_WHAT IS REQUIRED:_
Reproduce the records below word for word, starting at the line that contains "Given: Click the Natural color value" and continuing through the end of the records. Omit the pictures from your answer.

(Dataset items)
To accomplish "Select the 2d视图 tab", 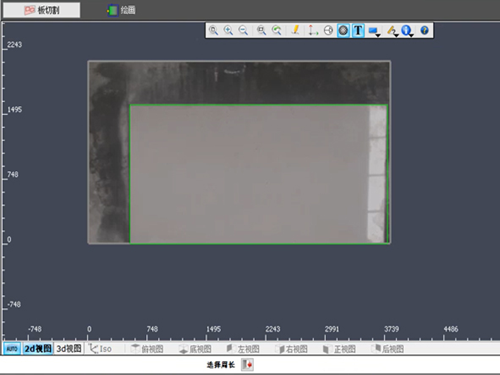I will coord(38,349).
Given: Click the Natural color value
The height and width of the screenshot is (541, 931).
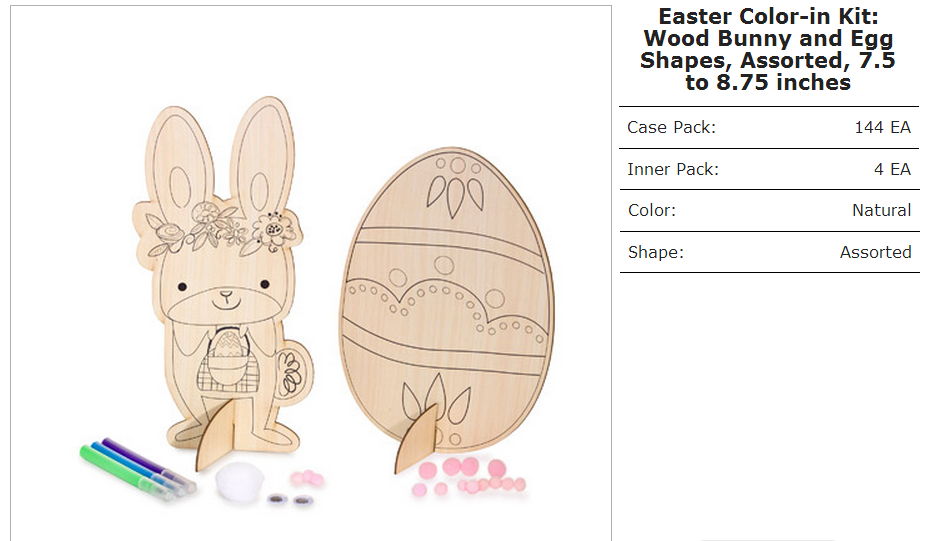Looking at the screenshot, I should click(x=881, y=210).
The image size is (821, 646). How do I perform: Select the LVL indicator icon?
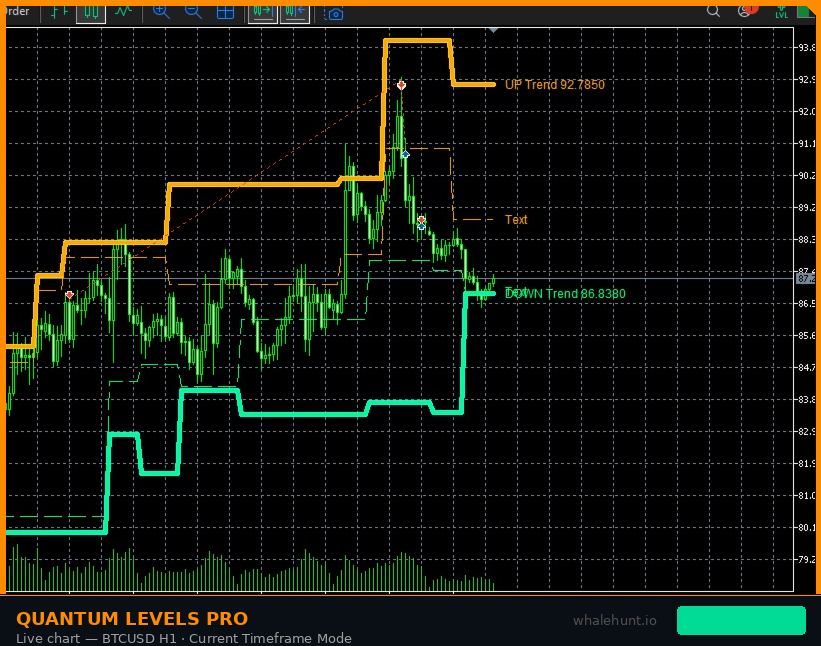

_EXERCISE SOLUTION:_
Given: Click the Natural color value
The height and width of the screenshot is (541, 931).
Looking at the screenshot, I should click(x=881, y=210).
The image size is (821, 646). How do I perform: Select the LVL indicator icon?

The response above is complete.